REQUIREMENT>
Recast the data from its first line up to and including the line with "click(x=525, y=240)" as a JSON list of strings, one string per line, leaving out any blank lines.

++++++++

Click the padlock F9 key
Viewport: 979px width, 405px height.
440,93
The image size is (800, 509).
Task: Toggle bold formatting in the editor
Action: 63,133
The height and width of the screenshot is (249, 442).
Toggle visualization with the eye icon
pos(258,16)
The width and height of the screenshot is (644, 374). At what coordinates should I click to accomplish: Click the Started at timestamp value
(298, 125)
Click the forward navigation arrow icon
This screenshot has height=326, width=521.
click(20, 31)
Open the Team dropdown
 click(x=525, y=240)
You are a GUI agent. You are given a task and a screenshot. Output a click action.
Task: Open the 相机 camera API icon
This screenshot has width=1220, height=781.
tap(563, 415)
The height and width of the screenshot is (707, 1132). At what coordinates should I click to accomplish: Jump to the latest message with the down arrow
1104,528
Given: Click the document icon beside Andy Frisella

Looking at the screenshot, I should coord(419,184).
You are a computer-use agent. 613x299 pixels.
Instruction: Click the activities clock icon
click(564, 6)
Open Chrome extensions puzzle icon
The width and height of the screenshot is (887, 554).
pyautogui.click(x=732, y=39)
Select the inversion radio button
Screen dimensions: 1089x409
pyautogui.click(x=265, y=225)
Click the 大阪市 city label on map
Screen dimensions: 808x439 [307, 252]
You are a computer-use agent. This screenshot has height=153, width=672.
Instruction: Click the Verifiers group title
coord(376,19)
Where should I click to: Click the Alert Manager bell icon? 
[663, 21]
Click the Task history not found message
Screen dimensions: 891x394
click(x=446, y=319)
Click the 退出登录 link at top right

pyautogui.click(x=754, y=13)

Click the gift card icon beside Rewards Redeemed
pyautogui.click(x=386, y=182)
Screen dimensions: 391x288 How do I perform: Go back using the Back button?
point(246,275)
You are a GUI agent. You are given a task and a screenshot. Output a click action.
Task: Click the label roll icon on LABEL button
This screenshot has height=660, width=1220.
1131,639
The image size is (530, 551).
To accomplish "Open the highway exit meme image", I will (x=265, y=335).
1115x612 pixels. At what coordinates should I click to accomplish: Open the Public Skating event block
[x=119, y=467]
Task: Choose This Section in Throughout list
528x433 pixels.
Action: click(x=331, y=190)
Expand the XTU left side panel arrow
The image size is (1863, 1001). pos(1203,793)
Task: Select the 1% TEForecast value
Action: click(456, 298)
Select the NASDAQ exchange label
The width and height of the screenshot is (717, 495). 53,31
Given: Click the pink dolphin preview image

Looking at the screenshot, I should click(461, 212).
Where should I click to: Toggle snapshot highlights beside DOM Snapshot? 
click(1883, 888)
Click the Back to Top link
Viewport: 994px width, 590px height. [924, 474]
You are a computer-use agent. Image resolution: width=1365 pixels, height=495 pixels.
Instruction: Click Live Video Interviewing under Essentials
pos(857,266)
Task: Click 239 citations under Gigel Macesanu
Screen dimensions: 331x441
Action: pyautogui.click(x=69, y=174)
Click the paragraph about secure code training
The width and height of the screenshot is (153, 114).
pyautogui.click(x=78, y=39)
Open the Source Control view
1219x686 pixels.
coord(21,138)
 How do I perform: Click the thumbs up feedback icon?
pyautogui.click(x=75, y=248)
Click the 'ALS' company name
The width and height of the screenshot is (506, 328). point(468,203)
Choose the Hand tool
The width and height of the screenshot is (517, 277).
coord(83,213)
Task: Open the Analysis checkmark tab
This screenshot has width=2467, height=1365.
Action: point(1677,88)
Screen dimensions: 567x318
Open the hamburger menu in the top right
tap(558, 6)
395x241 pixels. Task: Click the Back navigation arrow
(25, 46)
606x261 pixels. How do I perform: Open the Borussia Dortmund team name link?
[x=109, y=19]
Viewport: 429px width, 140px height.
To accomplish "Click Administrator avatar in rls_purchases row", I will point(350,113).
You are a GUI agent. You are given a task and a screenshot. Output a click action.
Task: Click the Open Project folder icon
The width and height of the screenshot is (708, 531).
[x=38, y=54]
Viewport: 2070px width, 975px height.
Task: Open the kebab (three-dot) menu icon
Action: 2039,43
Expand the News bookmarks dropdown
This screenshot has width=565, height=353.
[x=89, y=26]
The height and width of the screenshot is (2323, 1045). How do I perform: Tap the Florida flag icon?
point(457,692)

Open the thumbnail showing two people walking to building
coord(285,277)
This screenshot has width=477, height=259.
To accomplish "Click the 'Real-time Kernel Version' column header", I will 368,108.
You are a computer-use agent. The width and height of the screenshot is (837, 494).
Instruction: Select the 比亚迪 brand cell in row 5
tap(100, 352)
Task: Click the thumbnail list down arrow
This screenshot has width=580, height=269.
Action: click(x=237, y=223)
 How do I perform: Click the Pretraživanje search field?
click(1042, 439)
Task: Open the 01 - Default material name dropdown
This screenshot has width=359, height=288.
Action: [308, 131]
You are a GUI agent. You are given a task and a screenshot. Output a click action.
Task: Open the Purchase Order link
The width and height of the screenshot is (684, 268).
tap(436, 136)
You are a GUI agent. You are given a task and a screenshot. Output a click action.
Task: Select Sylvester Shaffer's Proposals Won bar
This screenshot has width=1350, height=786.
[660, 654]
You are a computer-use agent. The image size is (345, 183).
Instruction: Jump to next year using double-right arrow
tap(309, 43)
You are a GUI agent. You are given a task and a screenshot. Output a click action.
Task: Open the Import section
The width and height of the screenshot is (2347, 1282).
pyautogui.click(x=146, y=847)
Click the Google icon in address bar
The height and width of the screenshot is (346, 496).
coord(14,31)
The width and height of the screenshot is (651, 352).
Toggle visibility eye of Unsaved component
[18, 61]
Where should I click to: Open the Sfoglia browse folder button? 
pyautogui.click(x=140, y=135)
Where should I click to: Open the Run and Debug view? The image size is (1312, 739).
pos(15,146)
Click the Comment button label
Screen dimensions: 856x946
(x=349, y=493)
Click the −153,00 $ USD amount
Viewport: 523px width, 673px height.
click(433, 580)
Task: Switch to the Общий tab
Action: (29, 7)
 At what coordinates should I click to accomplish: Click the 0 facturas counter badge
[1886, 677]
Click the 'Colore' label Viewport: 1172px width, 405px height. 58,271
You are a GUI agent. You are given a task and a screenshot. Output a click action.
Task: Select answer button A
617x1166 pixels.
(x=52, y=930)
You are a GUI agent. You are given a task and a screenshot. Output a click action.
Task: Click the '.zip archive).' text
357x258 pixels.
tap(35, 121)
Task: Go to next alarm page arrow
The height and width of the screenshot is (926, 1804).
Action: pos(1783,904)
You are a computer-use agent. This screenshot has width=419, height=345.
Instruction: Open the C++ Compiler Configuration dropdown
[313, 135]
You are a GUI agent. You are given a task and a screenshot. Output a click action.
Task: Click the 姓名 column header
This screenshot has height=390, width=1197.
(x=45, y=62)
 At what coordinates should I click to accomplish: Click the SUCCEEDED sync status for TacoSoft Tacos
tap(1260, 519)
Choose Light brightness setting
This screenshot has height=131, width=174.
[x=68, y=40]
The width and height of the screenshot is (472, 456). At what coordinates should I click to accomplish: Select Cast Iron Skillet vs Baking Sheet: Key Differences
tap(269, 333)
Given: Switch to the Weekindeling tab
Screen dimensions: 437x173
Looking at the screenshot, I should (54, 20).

++++++++

CORRECT RESPONSE>
[
  "Click the padlock F9 key",
  "Viewport: 979px width, 405px height.",
  "440,93",
  "The image size is (800, 509).",
  "Task: Toggle bold formatting in the editor",
  "Action: 63,133",
  "The height and width of the screenshot is (249, 442).",
  "Toggle visualization with the eye icon",
  "pos(258,16)",
  "The width and height of the screenshot is (644, 374). At what coordinates should I click to accomplish: Click the Started at timestamp value",
  "(298, 125)",
  "Click the forward navigation arrow icon",
  "This screenshot has height=326, width=521.",
  "click(20, 31)",
  "Open the Team dropdown",
  " click(x=525, y=240)"
]